The two main devices (symbols) in the Armesley blazon are the paly and bend. The three main tinctures (colors) are argent, azure and gules .

Argent is the heraldic metal Silver and is usually shown as very pure white. It is also known more poetically as pearl, moon (or luna) 1. In a sketch or drawing it is represented by plain, unmarked paper 2.

Azure is the heraldic colour blue, usually quite a deep, dark shade of the colour (there is a lighter blue that sometimes occurs, known as celestial azure). If colour printing is not available then it can be represented by closely spaced horizontal lines in a scheme known as “hatching” 3. The word is thought to originate from the Arabic lazura and it represents the colour of the eastern sky. It is also said to be the colour associated by the Catholic Church with the Virgin Mary and hence of particular significance 4.
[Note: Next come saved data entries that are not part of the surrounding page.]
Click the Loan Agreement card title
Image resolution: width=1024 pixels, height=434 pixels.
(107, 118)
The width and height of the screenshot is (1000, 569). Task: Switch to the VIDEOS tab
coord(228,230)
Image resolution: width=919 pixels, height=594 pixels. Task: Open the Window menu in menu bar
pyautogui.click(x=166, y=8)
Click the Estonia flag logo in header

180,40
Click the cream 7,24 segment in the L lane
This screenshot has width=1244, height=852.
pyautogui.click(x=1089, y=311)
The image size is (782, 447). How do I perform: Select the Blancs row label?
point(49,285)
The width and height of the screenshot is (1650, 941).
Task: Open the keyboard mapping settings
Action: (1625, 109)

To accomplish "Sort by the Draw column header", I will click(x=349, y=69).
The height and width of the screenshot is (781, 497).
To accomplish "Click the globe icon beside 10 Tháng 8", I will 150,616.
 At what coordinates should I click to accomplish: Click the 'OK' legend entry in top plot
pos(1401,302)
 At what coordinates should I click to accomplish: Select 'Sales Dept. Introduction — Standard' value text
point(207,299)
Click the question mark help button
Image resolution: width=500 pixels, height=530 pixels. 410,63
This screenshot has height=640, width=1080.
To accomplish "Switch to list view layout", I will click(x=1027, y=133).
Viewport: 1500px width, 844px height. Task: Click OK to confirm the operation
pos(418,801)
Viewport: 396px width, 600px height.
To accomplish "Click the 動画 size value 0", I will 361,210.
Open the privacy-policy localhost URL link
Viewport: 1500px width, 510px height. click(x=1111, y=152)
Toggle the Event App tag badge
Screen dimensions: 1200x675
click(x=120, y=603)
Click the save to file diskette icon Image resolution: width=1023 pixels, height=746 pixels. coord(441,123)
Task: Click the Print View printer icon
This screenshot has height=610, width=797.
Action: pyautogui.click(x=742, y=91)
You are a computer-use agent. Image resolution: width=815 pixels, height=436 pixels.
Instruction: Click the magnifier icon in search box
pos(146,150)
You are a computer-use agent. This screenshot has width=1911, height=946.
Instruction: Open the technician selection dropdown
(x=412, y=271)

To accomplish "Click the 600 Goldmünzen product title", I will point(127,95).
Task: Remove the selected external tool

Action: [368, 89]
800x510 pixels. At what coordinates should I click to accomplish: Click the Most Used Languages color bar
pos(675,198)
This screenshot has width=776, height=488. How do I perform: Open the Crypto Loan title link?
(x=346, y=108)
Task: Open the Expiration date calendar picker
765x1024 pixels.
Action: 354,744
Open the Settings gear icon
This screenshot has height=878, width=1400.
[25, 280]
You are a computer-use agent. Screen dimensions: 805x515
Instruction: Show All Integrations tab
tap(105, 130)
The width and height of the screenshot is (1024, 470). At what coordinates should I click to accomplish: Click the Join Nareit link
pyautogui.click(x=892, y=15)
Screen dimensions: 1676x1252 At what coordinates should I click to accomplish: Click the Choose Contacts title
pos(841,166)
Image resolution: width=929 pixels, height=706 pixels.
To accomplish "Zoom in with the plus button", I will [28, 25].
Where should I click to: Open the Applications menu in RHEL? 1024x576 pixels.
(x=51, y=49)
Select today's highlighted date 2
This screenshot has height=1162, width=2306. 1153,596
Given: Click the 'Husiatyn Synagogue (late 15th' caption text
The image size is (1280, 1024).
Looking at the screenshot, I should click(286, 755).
Red in heraldry is given the name Gules, sometimes said to be the “martyr’s colour”5. The colour is also associated with Mars, the red planet, and the zodiacal sign Aries 6. Later heralds of a more poetical nature would sometimes refer to the colour as ruby, after the precious stone.7.

Play is what is known as a treatment, a regular patterning, usually over the whole background of the shield. The word comes from the pale, the major vertical stripe that appears on some shields, paly is obvious its little cousin, consisting of, typically, 6 or more vertical stripes, alternately coloured 8. The stripes can be any combination of the heraldic tinctures, an early example is that of GURNEY, being simply paly of six, or and argent. Paly can be combined with other effects, such as decorative edges on each stripe, or overlaid with other treatments such as bendy, and these can be very effective and pleasing to the eye 9.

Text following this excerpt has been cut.